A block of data
++++++++++++++++++++

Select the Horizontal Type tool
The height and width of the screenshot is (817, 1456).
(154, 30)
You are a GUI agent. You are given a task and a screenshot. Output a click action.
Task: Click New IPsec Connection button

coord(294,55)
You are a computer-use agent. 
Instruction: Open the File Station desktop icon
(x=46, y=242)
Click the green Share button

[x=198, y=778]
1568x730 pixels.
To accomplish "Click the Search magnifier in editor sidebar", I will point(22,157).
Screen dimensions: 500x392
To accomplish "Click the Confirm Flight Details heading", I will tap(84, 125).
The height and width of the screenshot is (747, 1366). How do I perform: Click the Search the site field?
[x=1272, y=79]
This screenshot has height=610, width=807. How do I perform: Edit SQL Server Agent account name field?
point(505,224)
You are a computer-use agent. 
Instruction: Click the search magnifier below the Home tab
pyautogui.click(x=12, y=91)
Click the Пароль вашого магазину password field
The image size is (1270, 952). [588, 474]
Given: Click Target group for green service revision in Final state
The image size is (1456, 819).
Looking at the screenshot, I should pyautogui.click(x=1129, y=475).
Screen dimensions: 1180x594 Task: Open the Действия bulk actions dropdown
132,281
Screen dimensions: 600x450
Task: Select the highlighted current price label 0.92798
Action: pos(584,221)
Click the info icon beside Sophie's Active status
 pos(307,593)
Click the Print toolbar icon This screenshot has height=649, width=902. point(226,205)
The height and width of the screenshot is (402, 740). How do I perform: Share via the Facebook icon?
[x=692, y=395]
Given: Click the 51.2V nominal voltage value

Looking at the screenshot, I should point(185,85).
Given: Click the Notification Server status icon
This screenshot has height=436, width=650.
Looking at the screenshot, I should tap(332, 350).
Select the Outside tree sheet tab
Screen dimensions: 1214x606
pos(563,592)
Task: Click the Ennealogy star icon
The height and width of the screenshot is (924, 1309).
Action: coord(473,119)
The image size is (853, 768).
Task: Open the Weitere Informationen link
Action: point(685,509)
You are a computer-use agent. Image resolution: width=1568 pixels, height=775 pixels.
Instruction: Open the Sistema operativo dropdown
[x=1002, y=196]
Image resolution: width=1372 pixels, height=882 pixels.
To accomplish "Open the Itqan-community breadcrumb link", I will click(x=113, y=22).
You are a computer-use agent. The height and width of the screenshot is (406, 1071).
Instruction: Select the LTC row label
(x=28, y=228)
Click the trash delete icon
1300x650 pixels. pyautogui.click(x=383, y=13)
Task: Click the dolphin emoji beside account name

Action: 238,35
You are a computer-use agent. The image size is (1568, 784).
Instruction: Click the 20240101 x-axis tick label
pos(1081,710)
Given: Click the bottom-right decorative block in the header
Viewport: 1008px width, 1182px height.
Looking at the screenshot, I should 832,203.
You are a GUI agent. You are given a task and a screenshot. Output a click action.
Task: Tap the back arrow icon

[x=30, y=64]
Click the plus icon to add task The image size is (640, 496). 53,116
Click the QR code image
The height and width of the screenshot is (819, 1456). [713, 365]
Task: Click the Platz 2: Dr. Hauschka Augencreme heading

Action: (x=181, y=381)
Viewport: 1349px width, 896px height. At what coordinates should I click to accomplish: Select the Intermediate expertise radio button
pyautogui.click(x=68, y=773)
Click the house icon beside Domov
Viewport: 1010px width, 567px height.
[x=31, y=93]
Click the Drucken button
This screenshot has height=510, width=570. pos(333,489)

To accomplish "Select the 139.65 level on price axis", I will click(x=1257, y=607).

++++++++++++++++++++

- OBJECTIVE
Put each line of the data above into a JSON list of strings, one string per line, and leave out any blank lines.

- RESULT
[
  "Select the Horizontal Type tool",
  "The height and width of the screenshot is (817, 1456).",
  "(154, 30)",
  "You are a GUI agent. You are given a task and a screenshot. Output a click action.",
  "Task: Click New IPsec Connection button",
  "coord(294,55)",
  "You are a computer-use agent. ",
  "Instruction: Open the File Station desktop icon",
  "(x=46, y=242)",
  "Click the green Share button",
  "[x=198, y=778]",
  "1568x730 pixels.",
  "To accomplish \"Click the Search magnifier in editor sidebar\", I will point(22,157).",
  "Screen dimensions: 500x392",
  "To accomplish \"Click the Confirm Flight Details heading\", I will tap(84, 125).",
  "The height and width of the screenshot is (747, 1366). How do I perform: Click the Search the site field?",
  "[x=1272, y=79]",
  "This screenshot has height=610, width=807. How do I perform: Edit SQL Server Agent account name field?",
  "point(505,224)",
  "You are a computer-use agent. ",
  "Instruction: Click the search magnifier below the Home tab",
  "pyautogui.click(x=12, y=91)",
  "Click the Пароль вашого магазину password field",
  "The image size is (1270, 952). [588, 474]",
  "Given: Click Target group for green service revision in Final state",
  "The image size is (1456, 819).",
  "Looking at the screenshot, I should pyautogui.click(x=1129, y=475).",
  "Screen dimensions: 1180x594 Task: Open the Действия bulk actions dropdown",
  "132,281",
  "Screen dimensions: 600x450",
  "Task: Select the highlighted current price label 0.92798",
  "Action: pos(584,221)",
  "Click the info icon beside Sophie's Active status",
  " pos(307,593)",
  "Click the Print toolbar icon This screenshot has height=649, width=902. point(226,205)",
  "The height and width of the screenshot is (402, 740). How do I perform: Share via the Facebook icon?",
  "[x=692, y=395]",
  "Given: Click the 51.2V nominal voltage value",
  "Looking at the screenshot, I should point(185,85).",
  "Given: Click the Notification Server status icon",
  "This screenshot has height=436, width=650.",
  "Looking at the screenshot, I should tap(332, 350).",
  "Select the Outside tree sheet tab",
  "Screen dimensions: 1214x606",
  "pos(563,592)",
  "Task: Click the Ennealogy star icon",
  "The height and width of the screenshot is (924, 1309).",
  "Action: coord(473,119)",
  "The image size is (853, 768).",
  "Task: Open the Weitere Informationen link",
  "Action: point(685,509)",
  "You are a computer-use agent. Image resolution: width=1568 pixels, height=775 pixels.",
  "Instruction: Open the Sistema operativo dropdown",
  "[x=1002, y=196]",
  "Image resolution: width=1372 pixels, height=882 pixels.",
  "To accomplish \"Open the Itqan-community breadcrumb link\", I will click(x=113, y=22).",
  "You are a computer-use agent. The height and width of the screenshot is (406, 1071).",
  "Instruction: Select the LTC row label",
  "(x=28, y=228)",
  "Click the trash delete icon",
  "1300x650 pixels. pyautogui.click(x=383, y=13)",
  "Task: Click the dolphin emoji beside account name",
  "Action: 238,35",
  "You are a computer-use agent. The image size is (1568, 784).",
  "Instruction: Click the 20240101 x-axis tick label",
  "pos(1081,710)",
  "Given: Click the bottom-right decorative block in the header",
  "Viewport: 1008px width, 1182px height.",
  "Looking at the screenshot, I should 832,203.",
  "You are a GUI agent. You are given a task and a screenshot. Output a click action.",
  "Task: Tap the back arrow icon",
  "[x=30, y=64]",
  "Click the plus icon to add task The image size is (640, 496). 53,116",
  "Click the QR code image",
  "The height and width of the screenshot is (819, 1456). [713, 365]",
  "Task: Click the Platz 2: Dr. Hauschka Augencreme heading",
  "Action: (x=181, y=381)",
  "Viewport: 1349px width, 896px height. At what coordinates should I click to accomplish: Select the Intermediate expertise radio button",
  "pyautogui.click(x=68, y=773)",
  "Click the house icon beside Domov",
  "Viewport: 1010px width, 567px height.",
  "[x=31, y=93]",
  "Click the Drucken button",
  "This screenshot has height=510, width=570. pos(333,489)",
  "To accomplish \"Select the 139.65 level on price axis\", I will click(x=1257, y=607)."
]